Jadi apa yang aku lakukan kepadamu adalah sebagai bentuk rasa syukurku atas segala anugerah yang Tuhan kasih untukku, yaitu dengan berbuat baik kepada siapapun. Karena sejatinya Tuhan menyukai umatnya yang suka berbuat kebajikan," ujarku pada Nina.
Setelah selesai menjahit jalan lahir Nina, dokter mengambil bayi Nina untuk dibersihkan.
"Tolong siapkan perlengkapan bayinya bu"
Ucap salah seorang suster kepadaku. Aku. Aku baru ingat kalau kami tak membawa pakaian bayi barang selembarpun.
"Apa dirumah sakit menjual pakaian bayi bu, kalau ada tolong saya beli saja Sekalian," ujar Nina dengan wajah sedih dan dia memandang kearahku.
"Sayang sekali belum ada bu, " jawab suster tersebut.

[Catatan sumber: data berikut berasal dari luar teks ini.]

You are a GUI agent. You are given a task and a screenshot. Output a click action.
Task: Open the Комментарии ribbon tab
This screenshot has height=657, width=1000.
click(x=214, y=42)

"Tenang Nina….aku akan kasih tahu suamiku untuk mencarinya diluar sana," ucapku meninggalkan Nina, tanpa mendengar dulu apa yang akan Nina katakan. Bagiku pakaian bayinya lebih penting, takutnya dia kedinginan.
Dengan tergesa-gesa aku melangkah menghampiri kak Anggara yang menunggu diruang tunggu. Betapa aku terkejut saat kak Anggara menyerahkan sebuah koper kecil yang aku tidak tahu apa isinya.